* _Task to complete_
Your answer should be every line from the records that contains "input".

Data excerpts
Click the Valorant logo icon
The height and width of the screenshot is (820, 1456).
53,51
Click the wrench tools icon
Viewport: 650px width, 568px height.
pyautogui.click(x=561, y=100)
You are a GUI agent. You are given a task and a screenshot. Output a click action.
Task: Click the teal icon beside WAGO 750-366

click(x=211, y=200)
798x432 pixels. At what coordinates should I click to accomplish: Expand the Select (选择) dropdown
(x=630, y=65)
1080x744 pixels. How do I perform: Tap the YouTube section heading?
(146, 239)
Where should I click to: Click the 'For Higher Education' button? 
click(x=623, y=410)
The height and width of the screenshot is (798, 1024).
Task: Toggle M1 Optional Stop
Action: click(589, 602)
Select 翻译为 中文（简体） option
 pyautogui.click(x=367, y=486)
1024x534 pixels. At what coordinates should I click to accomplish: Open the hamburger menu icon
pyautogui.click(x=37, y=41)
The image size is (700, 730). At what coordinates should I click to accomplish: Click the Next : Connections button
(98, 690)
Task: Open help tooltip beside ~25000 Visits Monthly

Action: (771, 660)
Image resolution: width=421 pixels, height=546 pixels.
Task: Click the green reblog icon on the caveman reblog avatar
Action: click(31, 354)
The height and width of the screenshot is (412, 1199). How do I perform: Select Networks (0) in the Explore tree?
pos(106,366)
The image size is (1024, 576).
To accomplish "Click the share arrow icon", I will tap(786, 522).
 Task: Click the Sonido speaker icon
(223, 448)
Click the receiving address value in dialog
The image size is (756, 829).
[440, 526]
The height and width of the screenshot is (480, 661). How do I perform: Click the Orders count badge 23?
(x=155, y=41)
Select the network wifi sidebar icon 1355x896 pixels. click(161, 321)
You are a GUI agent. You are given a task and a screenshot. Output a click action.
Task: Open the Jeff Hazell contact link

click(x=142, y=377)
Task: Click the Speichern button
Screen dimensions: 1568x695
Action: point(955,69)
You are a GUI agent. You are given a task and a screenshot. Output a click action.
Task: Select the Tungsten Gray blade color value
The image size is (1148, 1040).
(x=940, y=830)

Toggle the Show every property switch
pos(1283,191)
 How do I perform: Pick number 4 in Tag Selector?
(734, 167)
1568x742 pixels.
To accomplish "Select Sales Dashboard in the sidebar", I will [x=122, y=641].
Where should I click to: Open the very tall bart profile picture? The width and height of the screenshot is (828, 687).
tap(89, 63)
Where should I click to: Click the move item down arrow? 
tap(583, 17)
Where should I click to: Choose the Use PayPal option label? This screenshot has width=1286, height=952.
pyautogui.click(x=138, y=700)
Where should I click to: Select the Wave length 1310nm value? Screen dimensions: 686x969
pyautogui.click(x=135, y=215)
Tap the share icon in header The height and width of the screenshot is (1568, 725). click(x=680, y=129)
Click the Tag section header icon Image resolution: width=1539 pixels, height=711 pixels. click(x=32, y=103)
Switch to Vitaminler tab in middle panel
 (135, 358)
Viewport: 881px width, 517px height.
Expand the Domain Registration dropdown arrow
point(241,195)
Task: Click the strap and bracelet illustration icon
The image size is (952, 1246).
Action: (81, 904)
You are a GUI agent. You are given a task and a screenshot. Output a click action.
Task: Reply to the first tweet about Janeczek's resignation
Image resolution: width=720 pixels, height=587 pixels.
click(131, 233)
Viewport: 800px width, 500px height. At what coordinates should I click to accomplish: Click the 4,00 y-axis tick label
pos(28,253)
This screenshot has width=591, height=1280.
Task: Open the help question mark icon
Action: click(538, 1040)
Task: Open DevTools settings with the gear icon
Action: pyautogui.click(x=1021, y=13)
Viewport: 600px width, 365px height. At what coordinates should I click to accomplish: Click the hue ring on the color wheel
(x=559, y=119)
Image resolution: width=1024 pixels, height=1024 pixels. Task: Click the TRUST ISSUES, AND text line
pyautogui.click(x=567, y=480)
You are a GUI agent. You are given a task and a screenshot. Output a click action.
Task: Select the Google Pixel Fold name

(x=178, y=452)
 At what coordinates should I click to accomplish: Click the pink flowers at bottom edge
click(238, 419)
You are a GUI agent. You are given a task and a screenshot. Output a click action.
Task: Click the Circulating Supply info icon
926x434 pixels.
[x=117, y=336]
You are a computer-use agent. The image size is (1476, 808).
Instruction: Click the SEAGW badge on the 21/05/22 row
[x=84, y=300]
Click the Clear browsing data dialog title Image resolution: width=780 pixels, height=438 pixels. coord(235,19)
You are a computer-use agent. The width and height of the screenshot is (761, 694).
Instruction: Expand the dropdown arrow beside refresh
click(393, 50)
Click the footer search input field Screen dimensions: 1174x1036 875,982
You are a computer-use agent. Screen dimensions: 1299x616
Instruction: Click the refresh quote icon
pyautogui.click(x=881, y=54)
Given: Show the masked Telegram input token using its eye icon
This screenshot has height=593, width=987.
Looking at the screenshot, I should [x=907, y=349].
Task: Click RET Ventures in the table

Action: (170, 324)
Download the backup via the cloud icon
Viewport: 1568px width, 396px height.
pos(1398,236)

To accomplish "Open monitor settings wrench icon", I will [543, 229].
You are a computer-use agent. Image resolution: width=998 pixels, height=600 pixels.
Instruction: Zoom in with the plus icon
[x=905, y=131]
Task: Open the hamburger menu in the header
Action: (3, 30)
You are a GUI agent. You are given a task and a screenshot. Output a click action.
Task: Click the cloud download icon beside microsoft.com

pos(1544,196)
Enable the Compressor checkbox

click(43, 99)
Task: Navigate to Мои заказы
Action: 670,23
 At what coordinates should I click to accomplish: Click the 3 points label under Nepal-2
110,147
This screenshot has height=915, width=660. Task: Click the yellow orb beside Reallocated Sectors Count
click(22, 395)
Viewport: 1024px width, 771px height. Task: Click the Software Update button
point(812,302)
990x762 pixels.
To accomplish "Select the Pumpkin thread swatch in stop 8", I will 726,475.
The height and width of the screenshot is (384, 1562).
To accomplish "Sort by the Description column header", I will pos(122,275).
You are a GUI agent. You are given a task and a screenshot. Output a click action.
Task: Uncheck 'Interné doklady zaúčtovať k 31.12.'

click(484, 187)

* _Task result_
Click the footer search input field Screen dimensions: 1174x1036 875,982
Given: Show the masked Telegram input token using its eye icon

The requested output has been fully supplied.